SET TASKS ::
1/ In the biography excerpt, who voiced the character of Jason in Jason and the Argonauts?
2/ Please reproduce the biography excerpt between "His first and" and "portraying Raymond Shackleton.", inclusive.

EXTRACTED TEXT ::
***

His first and most prominent leading role in a film was portraying the title character in Jason and the Argonauts (1963). A majority of the cast were British, and Armstrong's voice and that of his co-star Nancy Kovack were dubbed by British actors, with Tim Turner voicing the character of Jason. Todd had only one additional leading role, in the 1965 World War II film King Rat, after which he receded to supporting parts in pictures such as Dead Heat on a Merry-Go-Round (1966), and gradually moved back into television work. His final credit as an actor was in Icebound in the Antarctic (1983), portraying Raymond Shackleton.

==Death==
Armstrong "married a pianist and settled down in the Virgin Islands". In 1992, he suffered an injury while working, and soon became addicted to painkillers. After this, he died of a self-inflicted gunshot wound on November 17 of that same year. He was 55.

***

PROVIDED MATERIAL ::

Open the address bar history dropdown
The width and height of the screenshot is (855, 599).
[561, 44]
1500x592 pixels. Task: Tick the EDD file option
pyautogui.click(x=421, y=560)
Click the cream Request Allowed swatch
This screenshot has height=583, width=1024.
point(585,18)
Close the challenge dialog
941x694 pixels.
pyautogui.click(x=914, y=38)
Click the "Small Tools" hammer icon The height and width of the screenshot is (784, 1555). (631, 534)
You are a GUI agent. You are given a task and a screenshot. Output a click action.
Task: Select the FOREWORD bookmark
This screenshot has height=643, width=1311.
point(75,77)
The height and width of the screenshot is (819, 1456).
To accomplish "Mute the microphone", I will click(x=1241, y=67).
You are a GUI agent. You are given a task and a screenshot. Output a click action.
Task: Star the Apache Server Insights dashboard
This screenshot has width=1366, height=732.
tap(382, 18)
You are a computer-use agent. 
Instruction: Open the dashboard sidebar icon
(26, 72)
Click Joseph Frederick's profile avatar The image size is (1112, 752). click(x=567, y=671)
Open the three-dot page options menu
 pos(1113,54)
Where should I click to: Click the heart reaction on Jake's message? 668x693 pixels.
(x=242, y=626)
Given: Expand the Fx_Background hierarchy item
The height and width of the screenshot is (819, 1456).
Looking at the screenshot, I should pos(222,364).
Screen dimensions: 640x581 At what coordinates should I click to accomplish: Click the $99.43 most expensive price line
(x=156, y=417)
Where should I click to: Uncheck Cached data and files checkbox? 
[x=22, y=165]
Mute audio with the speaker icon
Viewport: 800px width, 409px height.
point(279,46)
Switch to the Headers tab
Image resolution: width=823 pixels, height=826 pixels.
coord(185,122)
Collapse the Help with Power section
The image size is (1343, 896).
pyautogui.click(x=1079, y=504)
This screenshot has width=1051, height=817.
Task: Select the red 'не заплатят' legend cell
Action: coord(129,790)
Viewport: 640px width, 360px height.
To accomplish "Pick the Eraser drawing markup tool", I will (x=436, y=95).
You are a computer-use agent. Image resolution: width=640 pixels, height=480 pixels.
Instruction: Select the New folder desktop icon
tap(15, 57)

***

RESPONSES ::
1/ Tim Turner

2/
His first and most prominent leading role in a film was portraying the title character in Jason and the Argonauts (1963). A majority of the cast were British, and Armstrong's voice and that of his co-star Nancy Kovack were dubbed by British actors, with Tim Turner voicing the character of Jason. Todd had only one additional leading role, in the 1965 World War II film King Rat, after which he receded to supporting parts in pictures such as Dead Heat on a Merry-Go-Round (1966), and gradually moved back into television work. His final credit as an actor was in Icebound in the Antarctic (1983), portraying Raymond Shackleton.